▸ Document section
+++

Recharging batteries now a walkover

One day soon, you may be able to charge your mobile phone simply by walking.

A team of professors has invented a tiny rubber device that converts the energy generated from body movements into an electric current.

Michael McAlpine, the professor at America's Princeton University who led the effort, said that it could one day replace batteries for pacemakers, phones and other gadgets.

"It is about capturing waste power that is generated through everyday motion," he said. "In the short term, if we can marry this technology to batteries, then the least we can hope to do is extend the life of batteries. Eventually, they could be replaced entirely."

The device is made of tiny ribbons of ceramic material called lead zirconate titanate (PZT) that is "piezoelectric", which means it produces an electric current when flexed. The word is derived from the Greek "piezo" or "piezein", which means to squeeze or press.

The strips are so narrow, 100 of them can fit in a millimetre. The ribbons are encased in silicone rubber sheets which could be placed inside the chest cavity, for example, to generate power for a pacemaker as the ribcage rises and falls.

Said McAlpine: "The crystals have lead in them so we had to make them bio-compatible for the human body by applying a material like silicone, which we know the body accepts because it is used for cosmetic implants and medical devices."

The Ivy League university's research was funded by the US Intelligence Community, a co-operative of the federal intelligence and national security agencies. It was intended to power the tiny wings of spy drones built to look like dragonflies.

"In the same way that it generates electricity when it is flexed, the reverse is true: the material flexes when an electric current is applied to it. This is how we started out, but it opens the door to other kinds of applications," said McAlpine.

He hopes to license the technology to a multinational that could incorporate it into a range of products. At the moment, the most the strips can generate is 10mW, enough to power the LED lights in children's trainers.

With more research, they hope to get it up to 1W, which would be sufficient to power a mobile phone, an iPod or a pacemaker. "The power generated depends on the size of the chip we can produce," said McAlpine. "As we get better at making these chips, we will be able to make larger and larger sheets."

+++

▸ Dataset records
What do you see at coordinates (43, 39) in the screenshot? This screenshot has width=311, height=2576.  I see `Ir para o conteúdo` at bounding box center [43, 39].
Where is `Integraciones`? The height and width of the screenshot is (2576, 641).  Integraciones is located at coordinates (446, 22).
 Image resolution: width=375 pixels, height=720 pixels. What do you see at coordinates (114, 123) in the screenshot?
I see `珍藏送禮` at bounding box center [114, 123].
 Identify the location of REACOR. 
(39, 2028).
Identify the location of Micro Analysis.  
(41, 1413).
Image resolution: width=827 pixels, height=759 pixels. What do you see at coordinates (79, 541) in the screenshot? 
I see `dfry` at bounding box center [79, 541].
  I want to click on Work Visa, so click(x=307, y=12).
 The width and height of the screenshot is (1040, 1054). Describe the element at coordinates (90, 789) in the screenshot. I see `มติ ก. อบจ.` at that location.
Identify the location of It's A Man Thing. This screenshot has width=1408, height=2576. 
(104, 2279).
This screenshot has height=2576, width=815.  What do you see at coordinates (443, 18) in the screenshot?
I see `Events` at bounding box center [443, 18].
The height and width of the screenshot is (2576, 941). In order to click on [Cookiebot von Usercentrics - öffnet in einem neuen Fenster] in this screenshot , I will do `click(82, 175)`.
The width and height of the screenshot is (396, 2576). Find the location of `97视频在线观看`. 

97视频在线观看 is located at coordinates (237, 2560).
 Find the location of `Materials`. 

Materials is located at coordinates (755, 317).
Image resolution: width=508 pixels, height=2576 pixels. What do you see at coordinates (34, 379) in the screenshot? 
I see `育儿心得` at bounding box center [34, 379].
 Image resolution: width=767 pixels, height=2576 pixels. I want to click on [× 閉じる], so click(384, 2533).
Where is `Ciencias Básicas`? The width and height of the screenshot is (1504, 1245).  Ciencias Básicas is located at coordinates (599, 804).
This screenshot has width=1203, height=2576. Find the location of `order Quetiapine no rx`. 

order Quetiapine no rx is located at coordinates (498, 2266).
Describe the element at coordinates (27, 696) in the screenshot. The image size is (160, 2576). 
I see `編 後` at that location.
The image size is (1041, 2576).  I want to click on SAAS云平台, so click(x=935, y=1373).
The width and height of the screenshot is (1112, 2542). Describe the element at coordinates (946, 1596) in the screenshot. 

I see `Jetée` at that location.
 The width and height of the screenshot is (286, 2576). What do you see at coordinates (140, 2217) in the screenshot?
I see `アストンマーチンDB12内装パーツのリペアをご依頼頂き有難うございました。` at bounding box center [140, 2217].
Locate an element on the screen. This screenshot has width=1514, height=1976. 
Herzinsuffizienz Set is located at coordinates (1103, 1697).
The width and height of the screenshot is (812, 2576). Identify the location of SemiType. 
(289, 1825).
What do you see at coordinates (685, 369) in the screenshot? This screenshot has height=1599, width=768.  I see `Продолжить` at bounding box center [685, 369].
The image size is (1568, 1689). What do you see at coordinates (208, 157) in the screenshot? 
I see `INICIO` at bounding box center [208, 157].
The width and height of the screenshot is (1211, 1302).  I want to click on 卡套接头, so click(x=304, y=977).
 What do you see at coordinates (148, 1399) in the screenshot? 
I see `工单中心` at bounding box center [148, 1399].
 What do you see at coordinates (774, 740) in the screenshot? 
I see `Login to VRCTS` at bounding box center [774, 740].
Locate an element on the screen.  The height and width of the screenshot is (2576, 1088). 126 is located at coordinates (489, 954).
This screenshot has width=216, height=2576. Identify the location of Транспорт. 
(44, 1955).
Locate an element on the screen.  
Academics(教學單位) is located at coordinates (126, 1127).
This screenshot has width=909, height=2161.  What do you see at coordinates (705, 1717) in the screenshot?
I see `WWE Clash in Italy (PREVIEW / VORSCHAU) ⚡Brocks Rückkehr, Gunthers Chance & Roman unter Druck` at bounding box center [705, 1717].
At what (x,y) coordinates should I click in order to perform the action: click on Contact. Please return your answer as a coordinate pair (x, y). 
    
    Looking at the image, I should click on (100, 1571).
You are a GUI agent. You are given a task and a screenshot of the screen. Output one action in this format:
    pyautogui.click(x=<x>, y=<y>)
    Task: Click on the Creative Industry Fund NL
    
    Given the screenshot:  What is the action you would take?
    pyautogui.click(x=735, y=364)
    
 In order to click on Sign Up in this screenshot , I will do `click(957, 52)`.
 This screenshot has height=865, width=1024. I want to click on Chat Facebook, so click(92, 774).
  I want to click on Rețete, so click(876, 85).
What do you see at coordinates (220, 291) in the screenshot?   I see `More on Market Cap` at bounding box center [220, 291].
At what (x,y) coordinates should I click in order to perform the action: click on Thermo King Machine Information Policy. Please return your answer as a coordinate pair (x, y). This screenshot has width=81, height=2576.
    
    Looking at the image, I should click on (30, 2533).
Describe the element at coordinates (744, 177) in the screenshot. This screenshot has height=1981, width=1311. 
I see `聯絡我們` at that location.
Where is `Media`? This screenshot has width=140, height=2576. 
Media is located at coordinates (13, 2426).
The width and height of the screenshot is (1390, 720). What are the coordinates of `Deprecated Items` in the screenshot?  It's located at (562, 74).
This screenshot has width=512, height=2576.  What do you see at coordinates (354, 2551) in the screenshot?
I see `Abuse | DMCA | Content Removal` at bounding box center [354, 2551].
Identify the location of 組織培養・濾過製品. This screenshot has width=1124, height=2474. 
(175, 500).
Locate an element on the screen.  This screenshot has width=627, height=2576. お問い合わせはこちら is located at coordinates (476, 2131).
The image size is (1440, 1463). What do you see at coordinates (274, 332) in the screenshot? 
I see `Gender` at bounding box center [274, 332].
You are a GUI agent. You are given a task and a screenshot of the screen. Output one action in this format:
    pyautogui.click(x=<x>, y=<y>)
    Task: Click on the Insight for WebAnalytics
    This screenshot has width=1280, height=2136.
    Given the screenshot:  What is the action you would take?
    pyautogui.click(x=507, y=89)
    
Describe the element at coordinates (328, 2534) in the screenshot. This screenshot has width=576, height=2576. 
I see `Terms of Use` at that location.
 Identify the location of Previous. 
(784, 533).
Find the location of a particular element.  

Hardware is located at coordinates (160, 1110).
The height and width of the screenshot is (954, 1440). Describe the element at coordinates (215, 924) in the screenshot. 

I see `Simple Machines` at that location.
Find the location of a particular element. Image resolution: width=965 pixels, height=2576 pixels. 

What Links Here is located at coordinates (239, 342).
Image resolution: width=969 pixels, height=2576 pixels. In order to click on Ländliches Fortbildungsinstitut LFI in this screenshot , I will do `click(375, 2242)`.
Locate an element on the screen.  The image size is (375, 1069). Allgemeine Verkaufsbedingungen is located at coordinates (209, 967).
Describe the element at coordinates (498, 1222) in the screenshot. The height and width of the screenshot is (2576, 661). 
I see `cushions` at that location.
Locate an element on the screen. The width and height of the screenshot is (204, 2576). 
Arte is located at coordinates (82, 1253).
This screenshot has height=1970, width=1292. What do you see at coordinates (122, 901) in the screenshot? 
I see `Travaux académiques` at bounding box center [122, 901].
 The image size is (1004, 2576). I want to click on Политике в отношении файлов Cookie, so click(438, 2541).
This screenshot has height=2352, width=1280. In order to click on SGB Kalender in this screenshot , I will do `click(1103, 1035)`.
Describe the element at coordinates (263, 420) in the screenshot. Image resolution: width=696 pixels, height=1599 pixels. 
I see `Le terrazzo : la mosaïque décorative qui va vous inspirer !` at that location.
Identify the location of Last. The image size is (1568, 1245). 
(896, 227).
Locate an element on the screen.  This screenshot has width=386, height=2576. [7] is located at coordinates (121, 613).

+++

▸ Actions to take
[1] In the article on charging batteries through body movement, what can 10mW from the strips currently power?
[2] Rewrite the paragraph beginning "The strips are so narrow" from the article on charging batteries through body movement as a short list.

▸ Your responses
[1] The LED lights in children's trainers.

[2]
- The strips are so narrow that 100 fit in a millimetre.
- The ribbons are encased in silicone rubber sheets.
- The sheets could be placed inside the chest cavity to power a pacemaker as the ribcage rises and falls.